Deje de anunciarlo, pero la posición de mi dedo índice y del pulgar en el mango —espero que se llame así— se volvieron cruciales a la hora de atacar, al igual que el movimiento de muñeca. Dependiendo de la posición en la que estás —yo solo aprendí tres de ellas— tienes que virar la muñeca de cierta manera y, sorprendentemente, mi dolor de piernas fue superado por mi dolor en la mano. Pero persistí en mis esfuerzos.
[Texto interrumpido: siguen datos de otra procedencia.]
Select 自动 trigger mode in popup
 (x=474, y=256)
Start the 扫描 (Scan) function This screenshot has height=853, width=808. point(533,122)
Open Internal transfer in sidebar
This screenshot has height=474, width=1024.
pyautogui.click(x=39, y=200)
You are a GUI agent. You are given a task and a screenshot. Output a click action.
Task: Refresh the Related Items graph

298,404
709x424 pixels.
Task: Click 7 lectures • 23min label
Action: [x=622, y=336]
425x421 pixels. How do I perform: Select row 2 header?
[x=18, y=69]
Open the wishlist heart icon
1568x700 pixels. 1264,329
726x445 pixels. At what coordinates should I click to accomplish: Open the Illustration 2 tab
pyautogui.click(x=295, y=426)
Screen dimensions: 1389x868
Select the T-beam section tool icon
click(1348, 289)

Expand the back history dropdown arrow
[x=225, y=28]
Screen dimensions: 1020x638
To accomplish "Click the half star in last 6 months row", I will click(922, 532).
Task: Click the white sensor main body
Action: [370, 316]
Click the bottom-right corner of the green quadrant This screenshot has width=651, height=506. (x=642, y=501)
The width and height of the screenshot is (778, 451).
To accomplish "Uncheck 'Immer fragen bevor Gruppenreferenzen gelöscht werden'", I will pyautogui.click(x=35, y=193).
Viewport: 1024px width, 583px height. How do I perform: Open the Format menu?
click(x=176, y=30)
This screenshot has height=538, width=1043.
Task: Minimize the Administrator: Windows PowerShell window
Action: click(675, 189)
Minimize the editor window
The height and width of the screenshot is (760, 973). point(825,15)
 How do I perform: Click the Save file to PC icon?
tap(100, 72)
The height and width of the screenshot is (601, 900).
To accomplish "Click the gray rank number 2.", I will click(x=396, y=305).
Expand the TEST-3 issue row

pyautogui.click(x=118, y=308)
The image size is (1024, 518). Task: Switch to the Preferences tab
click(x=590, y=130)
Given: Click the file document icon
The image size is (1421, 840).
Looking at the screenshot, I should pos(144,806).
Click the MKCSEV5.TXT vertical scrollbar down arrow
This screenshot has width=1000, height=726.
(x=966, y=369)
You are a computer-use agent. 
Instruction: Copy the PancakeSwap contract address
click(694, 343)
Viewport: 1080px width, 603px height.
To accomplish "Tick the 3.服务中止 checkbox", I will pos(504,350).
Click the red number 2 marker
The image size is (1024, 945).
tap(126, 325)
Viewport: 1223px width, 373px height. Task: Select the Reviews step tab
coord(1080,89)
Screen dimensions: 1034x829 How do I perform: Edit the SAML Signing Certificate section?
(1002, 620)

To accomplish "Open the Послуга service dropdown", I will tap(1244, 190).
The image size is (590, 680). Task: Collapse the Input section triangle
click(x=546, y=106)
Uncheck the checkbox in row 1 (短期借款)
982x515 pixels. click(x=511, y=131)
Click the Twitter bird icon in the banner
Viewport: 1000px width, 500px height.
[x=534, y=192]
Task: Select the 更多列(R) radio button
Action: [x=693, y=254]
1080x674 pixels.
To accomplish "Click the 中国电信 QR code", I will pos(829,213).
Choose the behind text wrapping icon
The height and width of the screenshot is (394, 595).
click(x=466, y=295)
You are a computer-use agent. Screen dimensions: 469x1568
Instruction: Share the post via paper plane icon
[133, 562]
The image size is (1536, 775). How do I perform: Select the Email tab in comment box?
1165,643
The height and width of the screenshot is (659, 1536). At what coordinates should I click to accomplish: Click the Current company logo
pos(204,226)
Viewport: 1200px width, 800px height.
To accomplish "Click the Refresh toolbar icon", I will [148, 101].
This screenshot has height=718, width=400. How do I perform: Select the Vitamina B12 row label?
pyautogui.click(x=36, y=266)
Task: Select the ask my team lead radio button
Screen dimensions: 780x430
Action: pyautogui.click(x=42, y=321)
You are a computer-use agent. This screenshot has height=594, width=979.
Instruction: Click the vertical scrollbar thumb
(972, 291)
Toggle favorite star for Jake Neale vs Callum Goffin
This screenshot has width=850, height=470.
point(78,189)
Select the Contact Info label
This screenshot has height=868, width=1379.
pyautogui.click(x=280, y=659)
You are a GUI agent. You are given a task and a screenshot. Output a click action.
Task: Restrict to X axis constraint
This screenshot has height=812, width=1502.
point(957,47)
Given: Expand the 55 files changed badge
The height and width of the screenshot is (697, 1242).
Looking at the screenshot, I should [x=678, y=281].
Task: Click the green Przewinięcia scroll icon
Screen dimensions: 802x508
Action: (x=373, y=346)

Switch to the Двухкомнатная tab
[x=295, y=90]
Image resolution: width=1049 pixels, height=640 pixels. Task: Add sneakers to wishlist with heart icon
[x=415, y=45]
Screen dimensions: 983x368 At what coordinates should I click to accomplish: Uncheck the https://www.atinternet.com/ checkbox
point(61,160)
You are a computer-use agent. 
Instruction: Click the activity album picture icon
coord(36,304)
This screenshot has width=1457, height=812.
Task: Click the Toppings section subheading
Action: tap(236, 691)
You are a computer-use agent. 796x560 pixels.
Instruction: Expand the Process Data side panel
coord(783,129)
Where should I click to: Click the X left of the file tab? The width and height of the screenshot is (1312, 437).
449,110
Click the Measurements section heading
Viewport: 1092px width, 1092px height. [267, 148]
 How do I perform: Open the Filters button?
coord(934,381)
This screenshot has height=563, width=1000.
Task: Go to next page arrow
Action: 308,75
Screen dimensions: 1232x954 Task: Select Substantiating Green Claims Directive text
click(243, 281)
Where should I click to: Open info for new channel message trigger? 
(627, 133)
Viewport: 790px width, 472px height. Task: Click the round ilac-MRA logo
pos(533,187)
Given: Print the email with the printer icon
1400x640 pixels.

Salí con una amplía sonrisa de la sesión que hacia tiempo que no se daba. No porque no sea feliz, sino porque es ese tipo de sonrisa que solo hace acto de presencia cuando te imaginas a ti misma cabalgando rápidamente, atravesando bosques y ríos, mientras lanzas al vacío algún grito de guerra que sale de lo más profundo de tu corazón.

Comencé mi camino de vuelta a casa sintiendo el pulso en la palma de mi mano gracias al poder del sable. A cada paso, las calles temblaban bajo mis pies y caminaba sintiéndome la mujer más valiente de la ciudad o, como mínimo, del barrio.

Me acosté y dormí profundamente. Al día siguiente me levanté como si escondiera un secreto: ayer, fui una esgrimista. ¿Qué más podré ser hoy?